I thought the instructor did a great job... there were rubber duckies and watering cans to play with, some structured time, and some unstructured time. We did lots of singing too, *sigh*. I tried to sign some of the words, but I'm just not that good, and it's also tough to sign to your baby so that he can see the signs, while you're trying to keep him afloat. I couldn't help but cry a bit when we started singing and I knew that he had no idea. I know this is one of those times without sound, and I definitely want him to have the experience, but it's bittersweet, I guess.

The singing was fun though, and really drove many of our activities. We sang: Ring around the Rosie, The Wheels on the Bus, the ABC song (that was easy to sign with one hand!), Twinkle, Twinkle Little Star, and we chanted Motorboat and Humpty Dumpty. Each song/chant had little motions to go with it. We're going to take swim lessons until June, and then he'll be ready to move outside! Next on our activities list: lapsits at the local library... stay tuned!

Monday, March 2, 2009

Happy Faces Cards

We know Lucas is "hearing." He has been consistently responding to a variety of sounds, including all the ling sounds and some very soft sounds too. Two of the most amazing sounds he has responded to lately are a kissing noise from the book Bunny Kisses, and the noise that the bumble ball makes when turned on. He also continues to respond consistently to his name. My two biggest Lucas indulgences right now: calling his name and having him turn his head, and singing him to sleep (however awful I might sound...). Step one achieved: Lucas has sound.
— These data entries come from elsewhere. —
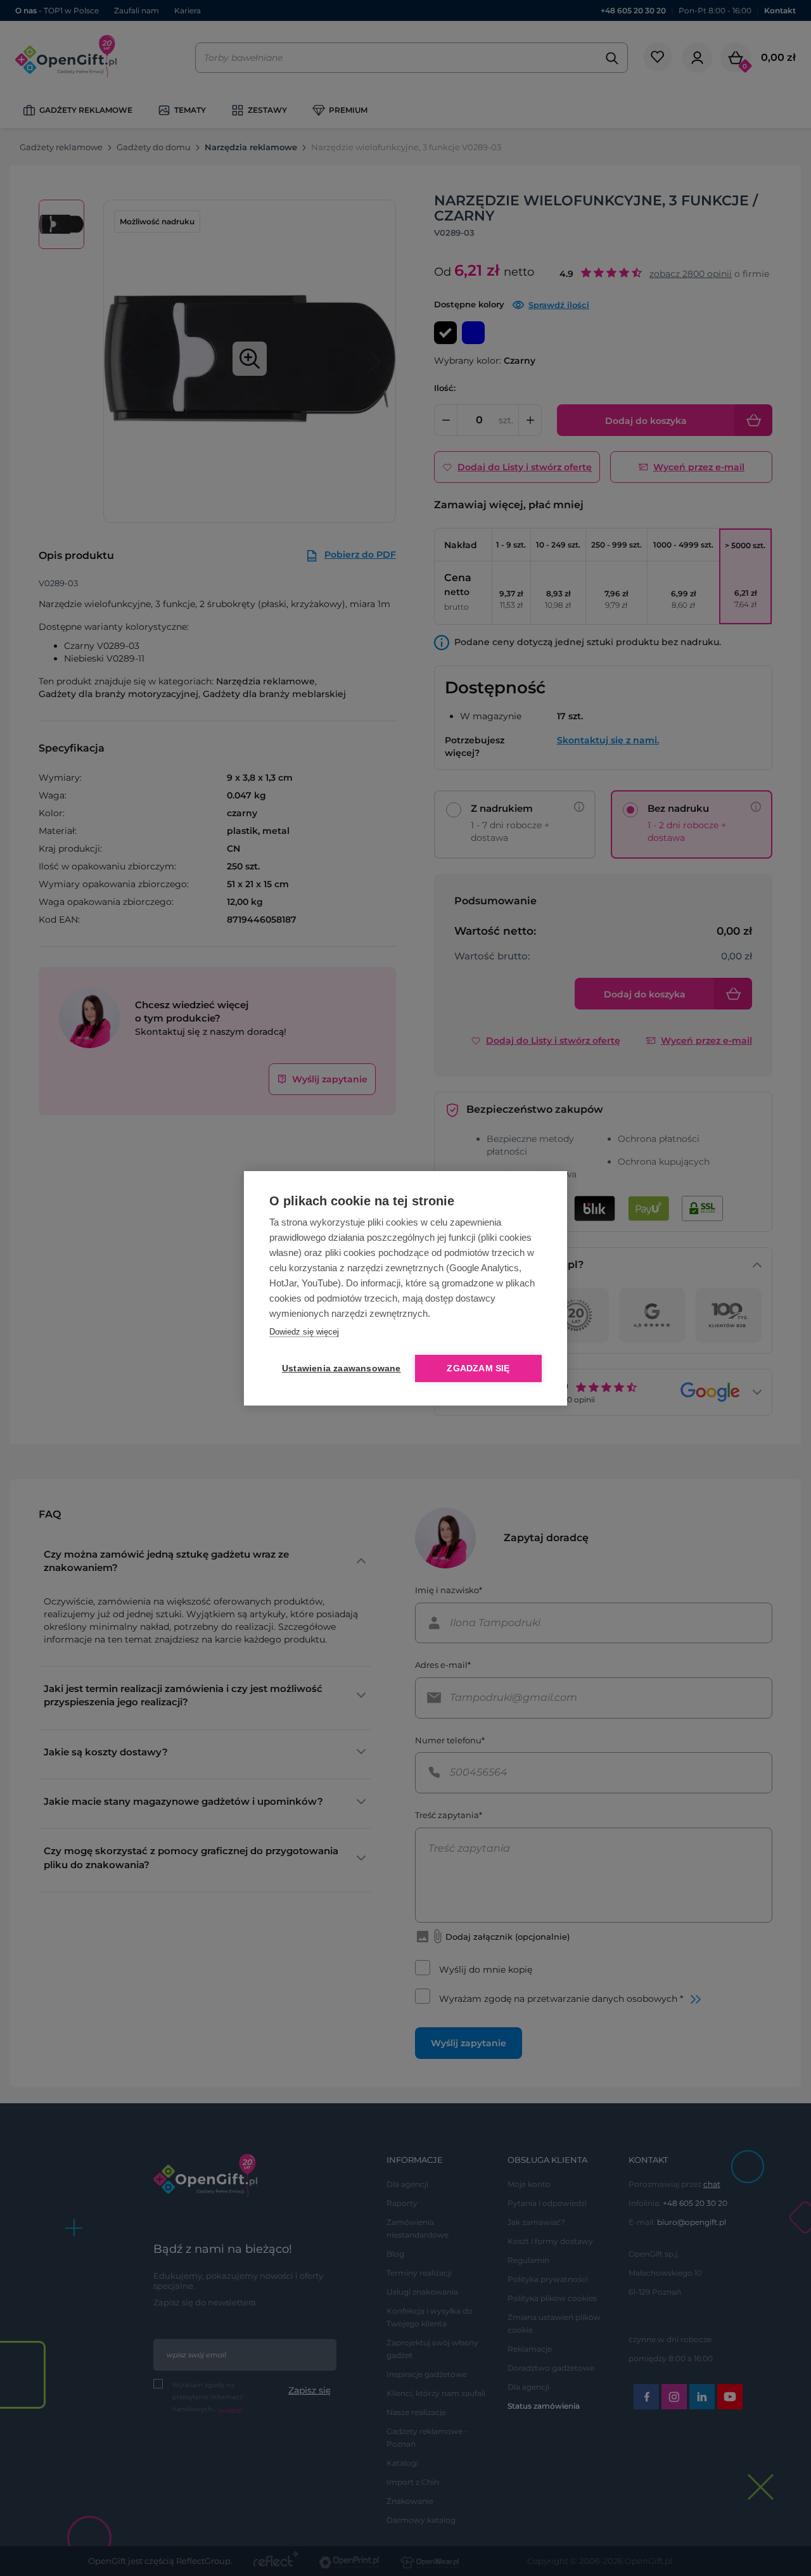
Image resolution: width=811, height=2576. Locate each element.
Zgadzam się (478, 1368)
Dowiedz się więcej (304, 1331)
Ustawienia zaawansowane (339, 1368)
Next, Lucas needs to make sense of this sound. He's working on it... he responds, although not consistently, to words/sounds like meow, light, various animal sounds, and, of course, his name. I have to keep reminding myself that he had NO visible access to sound before January 9, so he has been hearing for less than 2 months. It will take time for him to process these sounds. *SIGH*

Then he needs to learn to create the sounds. He is saying "mmmm" and "ahhhhh" and has started to make this lip-smacking noise, and say "rarararara" with that awful American "r" sound. That's the dorky linguist in me. Say it to yourself: not "are" but the sound for /r/. It's ugly, isn't it? The Spanish "r" is much nicer. At least he's adding to his repertoire of sounds...

So, in addition to presenting sounds for Lucas to hear, so that we can say "wow, good job turning to the sound!" (that's the easy part) we are trying to get him to recognize and produce other sounds. I'm always looking for fun toys to use with him, and I found these great "Happy Faces Cards" at Ollie's Bargain Outlet for $3. I stick my mouth and nose through the hole in the card and make the various corresponding animal sounds. Since the bunny doesn't make a sound, I repeatedly crinkle up my nose (Lucas thinks that's pretty hilarious). I'm still trying to figure out what a ladybug does or says, and I wish the dinosaur were a pterodactyl, because I can make a mean pterodactyl noise. One of these days, he will make the sound back to me when I hold it up to him... but at least for now, he looks really stinkin' cute!